Issue 5: Oliver Dixon

From TIME AND MOTION STUDIES

I
To a Plane-tree, Queen’s Park Gardens

Diminished in bearing, patchy,

inclined to stoop, you resemble nothing

so much as these drawn, shrunken women

who huddle beneath you, downing cans; from whom

everything is falling slowly away.

II

Subjected

        to the dense clamour

  these starlings send up

     in mobbing

the haggard oak –

        they re-leaf

its stark armature

               a half-season soon

you’d swear –

     he began

            to have a mind

for a more

          indelicate

rhetoric –

III

Where they’ve demolished

half a terrace, a wall

bares etiolated

                               paisley-flock

unaltered since

                             ’74; trace

of a family history

                              briefly extant

before

the wrecking-ball

                             pendulums

back

                into play –

VI
Testimony

We used

three sieves

to filter the ashes,

to sift out

the bone-shards

and resistant

teeth;

to break down

the residue

to a flour-soft

dust

fine enough

to fertilise

their rose-

garden.

VII

Bore the rushed brunt

of a bumper, that jay

did, spreadeagled yesterday

on the wet pavement,

his brutal arrest

granting this much by way

of bequest:

our unforeseen view

of tiny wing-feathers’

iridescent blue.

IX
Locu

      i)

Does gull’s harsh diphthong

     creak like an unoiled see-saw

or vice versa?

      ii)

Proof he’s dyslexic:

     I find I hAT bAb felt-tipped

behind his bedroom door

      iv)

Leaves swept from wet pavings

        print after-blurs of themselves;

ghostly negatives

X

Crack-willows, silvering like water

as the wind veers

through; unbridled outgrowths

of lilac:

                     they’ve all

but overtaken the tenantless

canal-boat, its flaky name

just visible:

GIPSY WANDERER

XI
Involuntary Memory

Alas, the old edition of ‘The Love Poems of Vidyapati’

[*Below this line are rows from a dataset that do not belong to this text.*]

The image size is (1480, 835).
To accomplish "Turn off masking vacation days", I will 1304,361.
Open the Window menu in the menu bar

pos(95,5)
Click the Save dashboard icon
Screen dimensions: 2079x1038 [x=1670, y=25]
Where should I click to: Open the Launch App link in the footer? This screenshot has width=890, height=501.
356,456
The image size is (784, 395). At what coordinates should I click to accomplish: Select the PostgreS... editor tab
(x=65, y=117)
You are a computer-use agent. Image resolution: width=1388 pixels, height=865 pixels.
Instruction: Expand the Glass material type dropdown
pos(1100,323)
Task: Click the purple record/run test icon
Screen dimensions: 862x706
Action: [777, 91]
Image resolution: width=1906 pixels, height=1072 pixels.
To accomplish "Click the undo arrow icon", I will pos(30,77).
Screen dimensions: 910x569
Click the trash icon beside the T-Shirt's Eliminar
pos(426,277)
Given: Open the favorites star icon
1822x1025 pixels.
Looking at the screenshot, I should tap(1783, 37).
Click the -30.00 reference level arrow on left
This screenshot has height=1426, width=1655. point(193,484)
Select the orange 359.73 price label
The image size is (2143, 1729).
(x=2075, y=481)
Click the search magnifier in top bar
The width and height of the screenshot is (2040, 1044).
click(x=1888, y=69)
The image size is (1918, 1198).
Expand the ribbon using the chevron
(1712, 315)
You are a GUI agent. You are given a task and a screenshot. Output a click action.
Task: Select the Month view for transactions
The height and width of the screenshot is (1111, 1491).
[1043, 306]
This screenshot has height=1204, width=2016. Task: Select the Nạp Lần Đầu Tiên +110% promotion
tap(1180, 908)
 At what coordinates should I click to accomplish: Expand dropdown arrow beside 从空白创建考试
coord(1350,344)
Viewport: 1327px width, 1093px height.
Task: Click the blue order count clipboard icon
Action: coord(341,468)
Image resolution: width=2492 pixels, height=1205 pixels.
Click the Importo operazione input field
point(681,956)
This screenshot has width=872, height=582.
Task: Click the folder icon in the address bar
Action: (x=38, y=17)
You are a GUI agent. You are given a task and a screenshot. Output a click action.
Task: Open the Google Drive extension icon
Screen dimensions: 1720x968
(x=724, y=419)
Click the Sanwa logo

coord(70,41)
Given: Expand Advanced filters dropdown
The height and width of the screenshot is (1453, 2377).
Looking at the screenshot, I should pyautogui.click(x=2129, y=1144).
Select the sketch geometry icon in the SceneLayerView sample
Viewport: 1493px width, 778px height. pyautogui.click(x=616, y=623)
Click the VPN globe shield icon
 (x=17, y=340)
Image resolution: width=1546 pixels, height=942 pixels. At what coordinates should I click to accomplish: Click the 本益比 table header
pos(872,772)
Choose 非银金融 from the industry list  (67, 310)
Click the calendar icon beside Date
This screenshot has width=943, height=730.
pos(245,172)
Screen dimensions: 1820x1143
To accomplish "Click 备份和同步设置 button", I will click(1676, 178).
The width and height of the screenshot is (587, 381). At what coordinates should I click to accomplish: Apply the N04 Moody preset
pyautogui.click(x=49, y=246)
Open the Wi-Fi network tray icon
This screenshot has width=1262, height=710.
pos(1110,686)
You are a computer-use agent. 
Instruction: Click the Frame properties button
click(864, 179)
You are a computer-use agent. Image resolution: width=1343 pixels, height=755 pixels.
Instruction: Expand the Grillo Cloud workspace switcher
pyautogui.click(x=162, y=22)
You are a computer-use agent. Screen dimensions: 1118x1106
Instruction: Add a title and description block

         I was planning to buy and give to you

has the same musty smell as the porn magazines

I would find in the woods aged fifteen or sixteen

           and secretly abuse myself to.

XII
Girl at Party

Bonily immobile,

you seemed only an easel

set up

                by the window,

                                            your wide face

the preparatory sketch

for a portrait,

                                  an outline

that needed

                             fleshing

XIII

In Avondale Park

the cottonwood trees

snow their seedy down

until the grass

lies white and woollen, sunlight

a-hover with fluff:

windfall of urban manna

Oliver Dixon is a poet and writer based in west London whose poems and reviews have appeared in PN Review, The Wolf, Frogmore Papers and Nth Position. He runs the literary blog Ictus. His day-job is as a college lecturer working with students with learning disabilities.